Indeed, the table of initiatives ongoing in the fashion industry is quite juicy. Carlo Capasa, President of Camera Nazionale della Moda Italiana introduced some while highlighting cultural and consumers trends aligned with the desired paradigm shift. Secondhand sales and brand supported rentals are now key channels to experience fashion goods. Maisons are more and more aiming at emotional durability and foster the idea of more collections along the year with less items produced. AI and CS are fundamental tools in cutting overproduction, still a plight in the fast fashion business, where pre-consumer waste is up to 30%. In summer 2022, eight major Italian fashion groups created ReCrea, a consortium addressing materials recycling as required by the EU introduction of EPR (Extended Producer Responsibility) schemes.

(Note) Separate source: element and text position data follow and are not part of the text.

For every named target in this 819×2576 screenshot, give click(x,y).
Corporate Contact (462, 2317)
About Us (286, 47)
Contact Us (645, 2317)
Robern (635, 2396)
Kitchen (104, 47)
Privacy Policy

Sergio Tamborini, President of Sistema Moda Italia, later supported by other speakers on this topic, called for the role of a national legislator to implement the existing EU EPR regulations for a sector that worldwide is worth over USD3,000 billion. Clear norms and rules are needed also to set up a post-consumer value chain, something that Italy could lead in Europe, being its already existing recycling chain second only to the Turkish.
Metals are key materials for luxury accessories and LEM Industries is a market reference for the supply of matter, technologies, and processes. Daniele Gualdani, CEO, shared with the audience a project born during the Covid-19 slow down, that is implementing of urban mining of critical materials. Very much in favour of this approach, aimed at softening the environmental impact or the industry was Eleonora Rizzuto, Ecomondo STC, Director of Sustainable Development LVMH Italia and panel initiator. In her multiple responsibilities Ms Rizzuto has developed extensive expertise in the promotion of circularity strategies in the industries. She is coordinator of the Textile, Apparel & Fashion sub-group for ICESP, Italian Circular Economy Stakeholders Platform; and one of the leading forces behind a LVMH Group initiative that is Circulaire Italie – an Italian based materials circularity hub catering the group’s manufacturing activities, of which we’ll hear more about soon.
Mauro Scalia, Director Sustainable Businesses at EURATEX – European Apparel and Textile Confederation, touched upon some of the sixteen regulations in the pipeline in the EU concerning circularity in the textile industry: Ecodesign, EPD, definition of textile sustainability (i.e. durability). A key challenge is regulating the management of waste, estimated by McKinsey to reach 7.5million tons in Europe only.